The 2011 Annual Reports: A Heads-Up For Investors: After fourth quarter earnings releases, it’s that time of year again: that magical month between Valentine’s Day and St. Patrick’s Day when great masses of 10-Ks are filed with the SEC. The biggest of the big firms - the large accelerated filers, with public float exceeding $700 million - will have to file their 10-Ks by February 29, and plain old accelerated filers with float under $700 million and over $75 million have until March 15 to file. The non-accelerated filers - the market’s little guys, with public float less than $75 million - have to file their 10-Ks by March 30.
The filings never get thinner, and every year it gets harder to get through them with any kind of momentum. It’s probably more tempting than ever to skim them: after all, companies haven’t been revealed to be congenital liars like they were only ten years ago. There’s a placidness to financial reporting these days: companies don’t seem to be pushing the limits like they once did. Chalk it up to the effectiveness of the Sarbanes-Oxley Act, and also to a reinvigorated audit function. (At least, reinvigorated in comparison to what it was at the beginning of the century.) It would be foolish, however, to become complacent: no trend lasts forever. Another way to think of it is that all good things must end - and you don’t want to be caught off-guard when they end.

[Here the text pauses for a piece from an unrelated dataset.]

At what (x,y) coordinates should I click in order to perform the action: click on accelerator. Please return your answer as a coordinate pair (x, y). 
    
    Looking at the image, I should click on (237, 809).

Resist the urge to be complacent by digging into the annual reports. There’s no magic disclosure, no sure-fire ratio that will give you all the assurance you need that you’re making a good investment decision. All you can do is try to be aware of a company’s biggest operational risks while maintaining skepticism about performance. Use all the due diligence you can muster while reading the annual report to gather every nuance available for piecing together the factual mosaics making up the big picture.